== Segment start ==
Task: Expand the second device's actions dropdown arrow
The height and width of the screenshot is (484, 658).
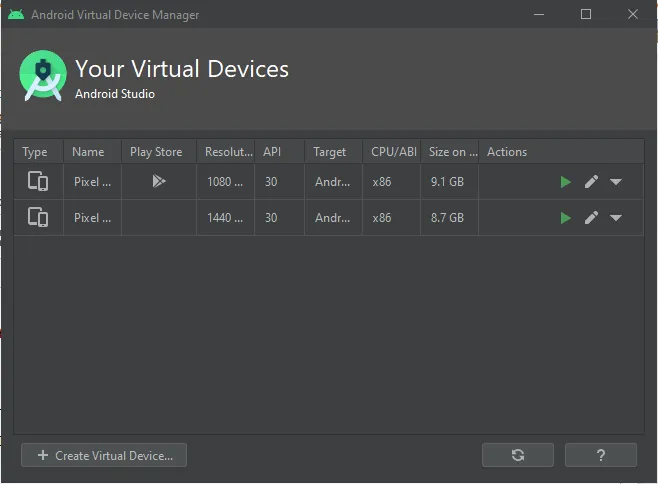Action: pos(616,217)
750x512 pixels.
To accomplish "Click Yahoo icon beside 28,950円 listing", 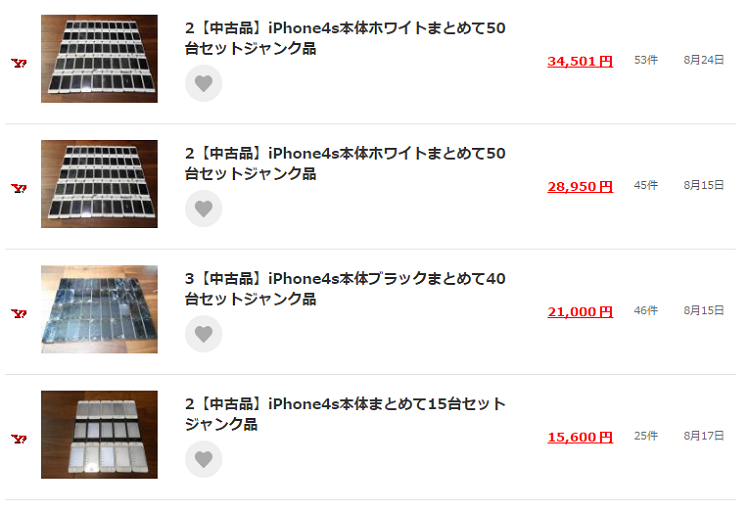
== Segment end ==
**EXERCISE PROMPT**
Line by line, write out the material above exactly, with no images.

**ANSWER BELOW**
Task: Expand the second device's actions dropdown arrow
The height and width of the screenshot is (484, 658).
Action: pos(616,217)
750x512 pixels.
To accomplish "Click Yahoo icon beside 28,950円 listing", 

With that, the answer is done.